2. Portion: Making healthy choices doesn’t make you exempt from eating realistic portion sizes. Just because an item is healthy doesn’t mean it’s low in calories. Two of my favorite foods in the world are Natural Peanut Butter and Avocados. Both foods have tremendous health benefits. Neither is a low calorie food.
- Check Portion Sizes: When you are first getting used to portion sizes don’t be afraid to measure. Keep in mind that measuring is a tool. If measuring food is a trigger to compulsive eating behaviors for you, please skip this one. Having a healthy relationship with food is more important than having an exact portion size.
- Approximate Portion Sizes: Meat/Protein should be around the size of your palm, or the size of a deck of cards. One serving of cheese is about the size of your thumb. Vegetables should fill about half of your plate or two cupped hands.
- Look for ingredients you recognize. For example, I prefer Peanut Butter where the only ingredient is Peanuts.
- Ingredients are listed in order of quantity. Whichever ingredient is listed first is present in the largest quantities. If sugar is the first or second ingredient it’s a red flag to me that the food item is not as healthy as it may seem.
- Try to include a vegetable at every meal. For me, the easiest and fastest option is fresh spinach. I put spinach in salads, smoothies, wraps, sandwiches, pastas, spaghetti sauce, or as a side dish.
- Eat Carbohydrates: They are necessary for your body and brain to function correctly. You can get your carbs from fruits and vegetables, from grains or from a combination of both. Food=Fuel.
- Eat Lean Protein: Protein helps keep you full throughout the day and helps your body build muscles.
- Eat Healthy Fats: Healthy fats have been scientifically proven to improve endurance during workouts. They also help your hair and nails look their best. Healthy fats decrease your risk for a plethora of diseases (heart disease, stroke, and hypertension just to name a few!) Olive oil, avocado, coconut, nut butters, and nuts are great sources of healthy fats.
|Spaghetti Squash over Fresh Spinach with Tomato & Spinach Marinara Sauce and Chicken.

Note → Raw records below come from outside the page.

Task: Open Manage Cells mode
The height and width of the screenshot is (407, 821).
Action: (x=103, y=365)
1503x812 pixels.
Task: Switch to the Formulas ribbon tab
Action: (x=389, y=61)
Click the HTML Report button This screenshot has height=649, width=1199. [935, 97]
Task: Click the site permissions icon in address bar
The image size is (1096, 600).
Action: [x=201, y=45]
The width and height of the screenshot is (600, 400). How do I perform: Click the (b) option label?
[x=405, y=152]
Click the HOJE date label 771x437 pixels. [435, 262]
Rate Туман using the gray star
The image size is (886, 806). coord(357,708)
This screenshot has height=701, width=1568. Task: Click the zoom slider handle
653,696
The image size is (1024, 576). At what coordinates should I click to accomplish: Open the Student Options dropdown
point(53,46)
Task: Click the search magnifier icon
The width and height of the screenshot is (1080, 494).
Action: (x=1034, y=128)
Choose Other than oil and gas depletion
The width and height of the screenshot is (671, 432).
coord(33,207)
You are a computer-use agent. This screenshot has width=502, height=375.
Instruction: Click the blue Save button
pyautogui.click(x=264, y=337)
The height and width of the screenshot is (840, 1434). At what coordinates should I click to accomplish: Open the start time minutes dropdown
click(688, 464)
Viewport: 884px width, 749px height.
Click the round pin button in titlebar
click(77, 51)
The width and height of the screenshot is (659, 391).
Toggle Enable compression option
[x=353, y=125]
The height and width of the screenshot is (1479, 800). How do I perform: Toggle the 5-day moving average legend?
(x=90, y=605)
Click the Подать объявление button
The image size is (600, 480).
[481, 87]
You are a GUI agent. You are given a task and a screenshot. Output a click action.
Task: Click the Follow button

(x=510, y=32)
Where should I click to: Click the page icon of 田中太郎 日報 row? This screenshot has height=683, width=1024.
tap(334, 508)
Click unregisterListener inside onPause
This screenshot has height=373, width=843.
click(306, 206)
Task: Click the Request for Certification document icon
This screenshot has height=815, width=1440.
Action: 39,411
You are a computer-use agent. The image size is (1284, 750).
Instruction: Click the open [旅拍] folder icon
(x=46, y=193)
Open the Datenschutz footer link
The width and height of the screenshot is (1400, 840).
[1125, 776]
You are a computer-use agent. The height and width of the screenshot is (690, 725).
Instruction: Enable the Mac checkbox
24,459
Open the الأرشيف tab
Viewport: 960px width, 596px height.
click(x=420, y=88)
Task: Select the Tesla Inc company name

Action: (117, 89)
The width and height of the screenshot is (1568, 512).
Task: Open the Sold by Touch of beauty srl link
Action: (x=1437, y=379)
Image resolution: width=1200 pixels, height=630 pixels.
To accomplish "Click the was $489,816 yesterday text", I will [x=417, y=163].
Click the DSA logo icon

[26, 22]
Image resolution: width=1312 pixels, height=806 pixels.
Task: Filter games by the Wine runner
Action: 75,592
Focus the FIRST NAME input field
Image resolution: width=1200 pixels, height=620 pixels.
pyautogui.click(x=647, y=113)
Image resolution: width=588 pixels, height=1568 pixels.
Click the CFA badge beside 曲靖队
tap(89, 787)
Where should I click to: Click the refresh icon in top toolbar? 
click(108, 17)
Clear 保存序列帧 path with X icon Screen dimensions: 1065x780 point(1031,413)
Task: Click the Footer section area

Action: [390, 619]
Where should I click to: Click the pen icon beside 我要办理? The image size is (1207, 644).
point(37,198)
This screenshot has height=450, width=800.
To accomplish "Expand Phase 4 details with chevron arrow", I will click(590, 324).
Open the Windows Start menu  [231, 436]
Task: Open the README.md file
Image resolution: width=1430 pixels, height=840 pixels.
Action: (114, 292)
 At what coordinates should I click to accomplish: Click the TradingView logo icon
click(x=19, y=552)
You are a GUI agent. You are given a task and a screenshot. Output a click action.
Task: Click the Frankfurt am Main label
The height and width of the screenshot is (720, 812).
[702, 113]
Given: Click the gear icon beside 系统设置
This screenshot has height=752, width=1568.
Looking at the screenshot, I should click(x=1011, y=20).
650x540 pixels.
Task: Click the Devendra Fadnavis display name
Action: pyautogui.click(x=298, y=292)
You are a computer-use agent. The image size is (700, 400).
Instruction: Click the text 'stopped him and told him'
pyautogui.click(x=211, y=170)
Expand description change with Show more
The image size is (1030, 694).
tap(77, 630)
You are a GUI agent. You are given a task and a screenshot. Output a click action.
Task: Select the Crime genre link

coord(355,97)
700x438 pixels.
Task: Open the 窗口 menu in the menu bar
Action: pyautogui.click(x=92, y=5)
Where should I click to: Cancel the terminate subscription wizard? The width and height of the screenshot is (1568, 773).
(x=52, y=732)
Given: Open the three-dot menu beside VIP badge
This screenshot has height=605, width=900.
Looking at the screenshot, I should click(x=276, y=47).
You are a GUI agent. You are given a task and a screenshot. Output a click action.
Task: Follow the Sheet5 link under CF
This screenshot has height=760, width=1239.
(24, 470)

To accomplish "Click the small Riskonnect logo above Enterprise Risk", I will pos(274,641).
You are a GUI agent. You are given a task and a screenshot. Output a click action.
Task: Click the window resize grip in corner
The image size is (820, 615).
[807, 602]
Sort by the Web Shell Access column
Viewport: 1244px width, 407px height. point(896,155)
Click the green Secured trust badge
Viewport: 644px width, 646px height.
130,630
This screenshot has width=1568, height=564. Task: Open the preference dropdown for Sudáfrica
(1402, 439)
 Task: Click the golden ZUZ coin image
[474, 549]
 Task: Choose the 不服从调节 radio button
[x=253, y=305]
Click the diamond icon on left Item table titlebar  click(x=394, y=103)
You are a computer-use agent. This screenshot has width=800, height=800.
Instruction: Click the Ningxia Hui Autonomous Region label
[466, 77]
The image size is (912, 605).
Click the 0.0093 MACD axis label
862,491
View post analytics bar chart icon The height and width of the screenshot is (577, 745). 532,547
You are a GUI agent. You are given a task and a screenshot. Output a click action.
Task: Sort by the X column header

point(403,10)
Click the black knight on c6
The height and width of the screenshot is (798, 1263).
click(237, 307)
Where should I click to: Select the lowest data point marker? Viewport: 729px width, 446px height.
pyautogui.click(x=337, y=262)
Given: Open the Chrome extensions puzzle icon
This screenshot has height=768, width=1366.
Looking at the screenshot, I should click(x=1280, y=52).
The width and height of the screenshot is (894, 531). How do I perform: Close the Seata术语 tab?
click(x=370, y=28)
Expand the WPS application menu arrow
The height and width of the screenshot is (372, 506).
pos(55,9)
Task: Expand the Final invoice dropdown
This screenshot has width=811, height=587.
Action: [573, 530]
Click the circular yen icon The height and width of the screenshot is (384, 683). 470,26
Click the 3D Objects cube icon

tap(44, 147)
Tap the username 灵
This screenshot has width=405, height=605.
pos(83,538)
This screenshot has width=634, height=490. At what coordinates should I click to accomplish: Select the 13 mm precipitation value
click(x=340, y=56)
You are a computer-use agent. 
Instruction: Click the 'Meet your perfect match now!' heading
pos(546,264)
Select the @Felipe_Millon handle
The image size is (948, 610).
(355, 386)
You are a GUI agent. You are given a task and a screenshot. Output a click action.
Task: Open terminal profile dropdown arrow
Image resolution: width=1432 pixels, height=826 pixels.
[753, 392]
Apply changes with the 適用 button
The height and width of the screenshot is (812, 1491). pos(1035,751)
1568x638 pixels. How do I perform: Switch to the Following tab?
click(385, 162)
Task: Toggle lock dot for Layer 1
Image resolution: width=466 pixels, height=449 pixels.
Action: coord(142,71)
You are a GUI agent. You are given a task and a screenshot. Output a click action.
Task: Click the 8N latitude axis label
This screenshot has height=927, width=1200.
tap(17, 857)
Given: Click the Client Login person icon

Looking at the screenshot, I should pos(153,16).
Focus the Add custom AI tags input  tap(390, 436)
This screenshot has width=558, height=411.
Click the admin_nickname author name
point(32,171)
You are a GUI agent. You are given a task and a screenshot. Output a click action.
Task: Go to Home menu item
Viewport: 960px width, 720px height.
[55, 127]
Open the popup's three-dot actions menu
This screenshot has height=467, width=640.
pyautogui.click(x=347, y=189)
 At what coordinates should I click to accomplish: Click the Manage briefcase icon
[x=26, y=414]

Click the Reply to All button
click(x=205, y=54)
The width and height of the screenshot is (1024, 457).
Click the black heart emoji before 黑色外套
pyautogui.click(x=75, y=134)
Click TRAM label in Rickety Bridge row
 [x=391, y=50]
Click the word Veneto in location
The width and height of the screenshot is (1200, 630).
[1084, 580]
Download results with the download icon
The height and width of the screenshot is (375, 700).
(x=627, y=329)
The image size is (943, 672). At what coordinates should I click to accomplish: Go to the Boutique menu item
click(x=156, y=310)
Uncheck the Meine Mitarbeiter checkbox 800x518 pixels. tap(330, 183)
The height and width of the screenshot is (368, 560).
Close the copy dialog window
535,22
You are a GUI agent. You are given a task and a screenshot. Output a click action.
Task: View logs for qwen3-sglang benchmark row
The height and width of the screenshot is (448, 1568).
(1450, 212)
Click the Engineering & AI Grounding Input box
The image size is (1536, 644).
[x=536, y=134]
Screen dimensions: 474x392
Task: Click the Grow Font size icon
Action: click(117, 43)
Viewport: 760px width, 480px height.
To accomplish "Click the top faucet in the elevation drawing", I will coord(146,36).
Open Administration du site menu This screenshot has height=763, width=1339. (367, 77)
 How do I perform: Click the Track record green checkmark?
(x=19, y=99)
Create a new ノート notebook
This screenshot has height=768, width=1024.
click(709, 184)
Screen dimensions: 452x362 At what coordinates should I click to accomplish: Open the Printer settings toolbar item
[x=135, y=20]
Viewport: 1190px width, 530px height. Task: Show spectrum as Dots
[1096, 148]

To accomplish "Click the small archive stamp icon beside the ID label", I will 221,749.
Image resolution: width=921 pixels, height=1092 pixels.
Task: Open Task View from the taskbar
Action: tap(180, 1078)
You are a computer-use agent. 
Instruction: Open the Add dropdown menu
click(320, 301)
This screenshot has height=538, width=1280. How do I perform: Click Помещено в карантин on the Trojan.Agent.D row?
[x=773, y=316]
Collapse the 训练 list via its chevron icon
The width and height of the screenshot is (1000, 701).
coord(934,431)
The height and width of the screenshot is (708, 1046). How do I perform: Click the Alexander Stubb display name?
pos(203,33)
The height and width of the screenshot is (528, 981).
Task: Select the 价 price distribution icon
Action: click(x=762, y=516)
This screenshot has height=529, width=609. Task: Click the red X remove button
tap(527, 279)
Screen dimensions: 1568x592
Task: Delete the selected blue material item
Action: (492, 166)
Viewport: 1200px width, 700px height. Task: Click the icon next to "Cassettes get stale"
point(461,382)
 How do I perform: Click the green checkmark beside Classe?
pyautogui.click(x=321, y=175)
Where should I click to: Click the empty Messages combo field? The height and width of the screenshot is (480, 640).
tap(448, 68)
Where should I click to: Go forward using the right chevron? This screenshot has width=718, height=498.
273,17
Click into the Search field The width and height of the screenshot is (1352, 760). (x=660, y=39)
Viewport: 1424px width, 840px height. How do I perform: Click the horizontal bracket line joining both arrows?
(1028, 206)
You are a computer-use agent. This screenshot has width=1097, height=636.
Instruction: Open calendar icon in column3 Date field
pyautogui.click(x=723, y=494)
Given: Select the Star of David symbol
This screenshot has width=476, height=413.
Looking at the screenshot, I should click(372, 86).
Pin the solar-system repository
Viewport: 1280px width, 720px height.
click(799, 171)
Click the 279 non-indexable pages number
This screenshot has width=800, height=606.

There is no secret to healthy eating. The trick to it is finding a healthy approach that works for you. I don’t eat whole foods all the time, but I make sure they are the foundation of my diet. Today I ate a donut (gasp!) and I don’t feel guilty, or that I had to “earn it” or “work it off.” I don’t eat donuts every day. I do eat vegetables, fruits, nuts and lean meats every day. I exercise and try to make healthy choices.